After wandering out of the Santa Cruz Mountains, the lost mountain lion strolled through numerous backyards, took a trip to Target, and watched leisurely as people passed by, mere feet from the bush hiding him from view.
Thankfully, the fierce predator didn’t attack anyone before wildlife workers captured him. But if someone had spotted the wild animal, their brain would have released adrenaline and cortisol into the bloodstream. These potent survival hormones would cause their blood pressure and heart rate to increase, their pupils to dilate, and their vision to narrow. The result is a diversion of energy to the muscles needed to either fight or flee.
Few modern stressors are as electrifying as coming within mauling distance of a mountain lion. However, if you’re a high performer used to working, or even flourishing under stressful situations, you may be familiar with this feeling when nearing a finish line or meeting a tight deadline.
Our fight or flight system helps focus and motivate us in critical situations. Yet, when stress is prolonged it has powerful negative effects on both physical and mental performance. Documented adverse effects include: cognitive impairment, memory loss, sleep disorders, decreased immune function, and cardiovascular damage. For example, stressed adults who are caregivers for their spouses show a 95% higher stroke risk when compared to non-caregiver controls.
Because our lives rarely involve mountain lion-level stressors, many people are unaware that their bodies are in a continuous state of stress. They are also unaware of the long-term damage this hormone imbalance is generating for their mental and physical functioning.
Today, there are exciting wearable technologies and applications that allow us to take an objective picture of how long-term stress is impacting our performance and our health*. In addition, they provide interventions that can help mitigate the progression of unwarranted stress responses.
• Nuffield HealthScore is an app that promises to track stress in addition to other health measures like nutrition and physical activity. This tool is helpful if you don’t show typical physical symptoms of chronic stress, such as acne, weight gain, or hair loss.
• Spire is a wearable sensor that tracks breathing and alerts you (via its smart phone-linked app) when it detects stressed breathing patterns. This is effective in combating stress because physical and emotional states are highly linked. In other words, slowed breathing promotes a relaxed state.
• The Pip is a small, handheld tool that measures your skin’s sweat excretion (a marker of stress) and coaches you on how to become more relaxed through its linked app.

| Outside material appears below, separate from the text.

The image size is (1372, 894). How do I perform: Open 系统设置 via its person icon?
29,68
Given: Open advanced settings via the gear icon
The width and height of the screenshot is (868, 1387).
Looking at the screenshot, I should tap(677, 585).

For an individualized, biological measure of stress, there’s still nothing better than a doctor’s visit where blood pressure, heart rate, heart rate variability, adrenal function, and immune markers can be tested.
What if you became more aware of your ongoing stress level? Tense, raised shoulders or shallow breathing outside of an imminent danger or challenge may point to a lingering, unhealthy, stress response.
However, because moderate stress is actually beneficial to performance, it’s counterproductive to subdue all stress.
Instead, what if you found strength in your momentary stress response? What if you became aware of, and then reduced misplaced and prolonged stress? Studies show that this strategy is linked to improved mental function, sleep, health, enjoyment of life, and even longevity.